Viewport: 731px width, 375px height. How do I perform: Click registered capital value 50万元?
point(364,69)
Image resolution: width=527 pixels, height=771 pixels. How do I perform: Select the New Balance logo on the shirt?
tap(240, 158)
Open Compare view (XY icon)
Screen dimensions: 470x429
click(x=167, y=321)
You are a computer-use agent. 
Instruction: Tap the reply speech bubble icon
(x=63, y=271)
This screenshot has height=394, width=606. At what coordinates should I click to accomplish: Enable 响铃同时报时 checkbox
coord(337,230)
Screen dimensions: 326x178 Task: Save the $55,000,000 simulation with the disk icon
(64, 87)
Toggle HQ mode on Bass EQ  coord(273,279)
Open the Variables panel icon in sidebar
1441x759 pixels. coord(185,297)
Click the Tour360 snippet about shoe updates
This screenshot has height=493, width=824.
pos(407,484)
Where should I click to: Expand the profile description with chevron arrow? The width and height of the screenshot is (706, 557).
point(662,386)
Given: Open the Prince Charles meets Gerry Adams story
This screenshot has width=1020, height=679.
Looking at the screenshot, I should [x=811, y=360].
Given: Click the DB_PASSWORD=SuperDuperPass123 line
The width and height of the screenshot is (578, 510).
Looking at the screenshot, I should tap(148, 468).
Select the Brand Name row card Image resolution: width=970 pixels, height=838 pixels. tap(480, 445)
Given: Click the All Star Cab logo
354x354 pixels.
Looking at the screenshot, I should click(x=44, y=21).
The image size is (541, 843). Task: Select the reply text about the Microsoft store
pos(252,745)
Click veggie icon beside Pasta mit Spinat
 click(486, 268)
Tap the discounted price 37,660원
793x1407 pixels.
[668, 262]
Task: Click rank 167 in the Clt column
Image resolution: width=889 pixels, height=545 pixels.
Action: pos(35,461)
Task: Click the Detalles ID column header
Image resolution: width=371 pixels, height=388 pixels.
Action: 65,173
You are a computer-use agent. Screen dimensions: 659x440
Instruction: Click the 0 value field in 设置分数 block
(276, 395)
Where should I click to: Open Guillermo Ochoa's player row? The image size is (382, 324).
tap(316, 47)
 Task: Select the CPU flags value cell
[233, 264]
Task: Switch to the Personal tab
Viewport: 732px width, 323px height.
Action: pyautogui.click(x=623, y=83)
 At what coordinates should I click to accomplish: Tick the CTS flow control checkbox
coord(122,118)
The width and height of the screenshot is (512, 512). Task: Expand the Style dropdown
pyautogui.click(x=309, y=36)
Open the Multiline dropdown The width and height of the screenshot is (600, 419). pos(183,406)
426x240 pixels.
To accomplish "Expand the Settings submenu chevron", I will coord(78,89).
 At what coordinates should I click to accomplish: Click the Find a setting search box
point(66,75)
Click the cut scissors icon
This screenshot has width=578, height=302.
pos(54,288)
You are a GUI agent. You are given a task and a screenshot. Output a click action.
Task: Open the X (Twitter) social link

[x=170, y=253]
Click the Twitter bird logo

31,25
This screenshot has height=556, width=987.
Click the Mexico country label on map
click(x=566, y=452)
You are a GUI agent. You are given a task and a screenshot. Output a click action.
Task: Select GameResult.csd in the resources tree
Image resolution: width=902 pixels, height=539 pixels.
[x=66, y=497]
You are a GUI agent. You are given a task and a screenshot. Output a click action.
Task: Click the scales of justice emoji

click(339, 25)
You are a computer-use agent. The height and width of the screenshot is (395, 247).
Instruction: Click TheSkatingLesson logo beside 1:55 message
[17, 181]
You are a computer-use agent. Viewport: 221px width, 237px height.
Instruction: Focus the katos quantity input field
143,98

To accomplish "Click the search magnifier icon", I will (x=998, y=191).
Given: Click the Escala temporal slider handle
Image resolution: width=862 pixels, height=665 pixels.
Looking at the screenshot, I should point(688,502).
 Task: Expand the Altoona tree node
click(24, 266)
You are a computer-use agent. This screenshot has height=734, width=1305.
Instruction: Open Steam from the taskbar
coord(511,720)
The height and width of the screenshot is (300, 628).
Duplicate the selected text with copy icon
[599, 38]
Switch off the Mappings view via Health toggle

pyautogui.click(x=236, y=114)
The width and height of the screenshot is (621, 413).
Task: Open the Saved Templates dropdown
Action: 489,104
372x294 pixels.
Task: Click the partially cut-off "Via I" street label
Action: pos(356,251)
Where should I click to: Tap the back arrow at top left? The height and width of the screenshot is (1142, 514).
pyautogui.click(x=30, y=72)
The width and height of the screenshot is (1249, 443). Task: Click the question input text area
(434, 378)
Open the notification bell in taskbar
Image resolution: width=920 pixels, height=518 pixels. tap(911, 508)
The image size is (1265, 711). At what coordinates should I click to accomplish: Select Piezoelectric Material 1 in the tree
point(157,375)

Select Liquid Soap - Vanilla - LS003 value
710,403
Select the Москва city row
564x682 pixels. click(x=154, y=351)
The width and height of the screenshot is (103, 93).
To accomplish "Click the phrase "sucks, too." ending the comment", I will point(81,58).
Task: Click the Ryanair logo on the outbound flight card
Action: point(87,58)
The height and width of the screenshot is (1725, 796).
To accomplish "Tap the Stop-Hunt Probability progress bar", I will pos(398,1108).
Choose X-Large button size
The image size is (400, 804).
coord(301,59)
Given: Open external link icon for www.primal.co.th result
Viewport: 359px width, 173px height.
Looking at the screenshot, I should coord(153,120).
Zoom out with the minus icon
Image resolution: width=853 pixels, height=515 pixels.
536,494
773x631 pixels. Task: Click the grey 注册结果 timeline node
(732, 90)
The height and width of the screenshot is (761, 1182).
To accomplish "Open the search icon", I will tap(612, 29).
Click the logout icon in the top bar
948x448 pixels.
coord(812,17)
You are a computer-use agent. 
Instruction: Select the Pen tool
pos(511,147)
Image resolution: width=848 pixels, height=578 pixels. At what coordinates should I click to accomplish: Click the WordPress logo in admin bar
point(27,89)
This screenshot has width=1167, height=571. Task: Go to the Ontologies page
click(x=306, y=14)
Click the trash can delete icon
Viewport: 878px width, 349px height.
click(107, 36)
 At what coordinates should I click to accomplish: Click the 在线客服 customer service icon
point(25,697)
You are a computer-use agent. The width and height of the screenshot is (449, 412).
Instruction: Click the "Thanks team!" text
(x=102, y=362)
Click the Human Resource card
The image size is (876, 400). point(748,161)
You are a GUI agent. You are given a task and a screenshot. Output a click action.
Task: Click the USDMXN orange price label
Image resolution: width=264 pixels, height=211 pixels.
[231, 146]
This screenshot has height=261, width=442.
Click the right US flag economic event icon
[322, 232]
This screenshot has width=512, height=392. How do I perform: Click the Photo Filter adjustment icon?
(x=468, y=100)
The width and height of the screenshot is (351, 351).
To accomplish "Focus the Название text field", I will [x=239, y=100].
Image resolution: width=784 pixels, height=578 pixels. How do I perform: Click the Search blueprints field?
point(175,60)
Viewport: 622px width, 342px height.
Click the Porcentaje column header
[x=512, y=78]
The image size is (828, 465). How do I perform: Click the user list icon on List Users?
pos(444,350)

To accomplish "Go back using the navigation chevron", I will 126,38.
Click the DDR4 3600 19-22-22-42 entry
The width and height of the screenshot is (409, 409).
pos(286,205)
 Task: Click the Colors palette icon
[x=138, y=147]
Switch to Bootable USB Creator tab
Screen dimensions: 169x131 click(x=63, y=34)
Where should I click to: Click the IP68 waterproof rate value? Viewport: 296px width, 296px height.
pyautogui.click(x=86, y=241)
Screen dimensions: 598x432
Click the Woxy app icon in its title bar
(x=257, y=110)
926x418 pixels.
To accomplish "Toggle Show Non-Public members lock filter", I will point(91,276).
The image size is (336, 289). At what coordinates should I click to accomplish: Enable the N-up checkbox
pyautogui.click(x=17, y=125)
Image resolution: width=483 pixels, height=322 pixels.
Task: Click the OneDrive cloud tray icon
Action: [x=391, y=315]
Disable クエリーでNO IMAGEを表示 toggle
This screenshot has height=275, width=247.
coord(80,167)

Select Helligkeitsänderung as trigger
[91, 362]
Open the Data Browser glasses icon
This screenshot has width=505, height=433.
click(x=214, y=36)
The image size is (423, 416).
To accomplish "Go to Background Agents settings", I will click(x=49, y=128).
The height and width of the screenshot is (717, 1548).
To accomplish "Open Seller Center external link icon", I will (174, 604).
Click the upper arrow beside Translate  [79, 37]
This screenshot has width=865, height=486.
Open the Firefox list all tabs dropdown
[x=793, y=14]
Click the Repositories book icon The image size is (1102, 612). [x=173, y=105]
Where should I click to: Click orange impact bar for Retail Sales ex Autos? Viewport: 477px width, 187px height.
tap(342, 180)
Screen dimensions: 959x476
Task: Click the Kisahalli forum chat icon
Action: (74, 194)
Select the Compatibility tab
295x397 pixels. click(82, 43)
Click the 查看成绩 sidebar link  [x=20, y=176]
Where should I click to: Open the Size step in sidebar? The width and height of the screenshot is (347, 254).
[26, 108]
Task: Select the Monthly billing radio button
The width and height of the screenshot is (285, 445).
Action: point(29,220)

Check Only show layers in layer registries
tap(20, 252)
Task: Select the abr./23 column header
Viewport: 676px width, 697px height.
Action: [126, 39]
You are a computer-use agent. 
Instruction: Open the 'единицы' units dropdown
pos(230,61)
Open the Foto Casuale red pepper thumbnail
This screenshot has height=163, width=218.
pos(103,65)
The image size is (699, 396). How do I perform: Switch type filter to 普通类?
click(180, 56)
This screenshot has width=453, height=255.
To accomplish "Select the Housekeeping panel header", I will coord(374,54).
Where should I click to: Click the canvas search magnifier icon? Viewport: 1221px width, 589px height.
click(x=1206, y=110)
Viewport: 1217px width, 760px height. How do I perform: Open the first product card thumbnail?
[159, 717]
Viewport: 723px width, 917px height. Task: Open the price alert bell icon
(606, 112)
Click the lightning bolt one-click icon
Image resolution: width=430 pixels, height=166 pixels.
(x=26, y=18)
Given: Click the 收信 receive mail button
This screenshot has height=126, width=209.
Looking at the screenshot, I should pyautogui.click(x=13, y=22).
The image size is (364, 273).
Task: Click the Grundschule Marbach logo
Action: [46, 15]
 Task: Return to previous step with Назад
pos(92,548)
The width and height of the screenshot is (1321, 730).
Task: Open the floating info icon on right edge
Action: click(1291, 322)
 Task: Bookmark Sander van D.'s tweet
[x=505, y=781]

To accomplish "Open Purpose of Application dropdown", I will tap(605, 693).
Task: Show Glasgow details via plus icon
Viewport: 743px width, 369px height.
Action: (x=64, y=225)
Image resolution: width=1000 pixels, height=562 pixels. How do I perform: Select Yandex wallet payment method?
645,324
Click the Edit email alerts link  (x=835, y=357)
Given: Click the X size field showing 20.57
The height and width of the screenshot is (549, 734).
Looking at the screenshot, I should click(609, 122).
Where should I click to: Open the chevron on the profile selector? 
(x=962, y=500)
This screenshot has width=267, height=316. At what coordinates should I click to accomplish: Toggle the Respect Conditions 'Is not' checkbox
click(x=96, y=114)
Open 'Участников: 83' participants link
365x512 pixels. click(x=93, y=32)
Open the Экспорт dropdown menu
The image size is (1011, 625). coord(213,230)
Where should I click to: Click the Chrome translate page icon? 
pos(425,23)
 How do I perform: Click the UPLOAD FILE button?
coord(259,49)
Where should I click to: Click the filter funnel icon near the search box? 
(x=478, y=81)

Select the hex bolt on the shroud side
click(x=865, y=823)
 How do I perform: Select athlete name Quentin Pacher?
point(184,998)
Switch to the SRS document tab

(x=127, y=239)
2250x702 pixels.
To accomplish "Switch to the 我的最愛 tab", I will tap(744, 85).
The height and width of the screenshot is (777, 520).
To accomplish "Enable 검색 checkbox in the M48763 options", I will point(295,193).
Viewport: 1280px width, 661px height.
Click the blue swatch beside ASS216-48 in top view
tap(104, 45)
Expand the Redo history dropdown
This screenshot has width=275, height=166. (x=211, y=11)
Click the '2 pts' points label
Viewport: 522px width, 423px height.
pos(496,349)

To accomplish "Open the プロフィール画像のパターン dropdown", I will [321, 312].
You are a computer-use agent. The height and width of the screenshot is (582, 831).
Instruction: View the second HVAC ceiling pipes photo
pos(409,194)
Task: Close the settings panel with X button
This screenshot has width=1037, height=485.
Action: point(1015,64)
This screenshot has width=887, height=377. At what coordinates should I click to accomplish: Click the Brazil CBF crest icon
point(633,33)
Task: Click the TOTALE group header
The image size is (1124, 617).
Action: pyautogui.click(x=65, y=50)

******

§ **WHAT YOU SHOULD DO**: From the entries above, pull out each line that includes "external".

§ **RESULT OF THE TASK**:
Given: Open external link icon for www.primal.co.th result
To accomplish "Open Seller Center external link icon", I will (174, 604).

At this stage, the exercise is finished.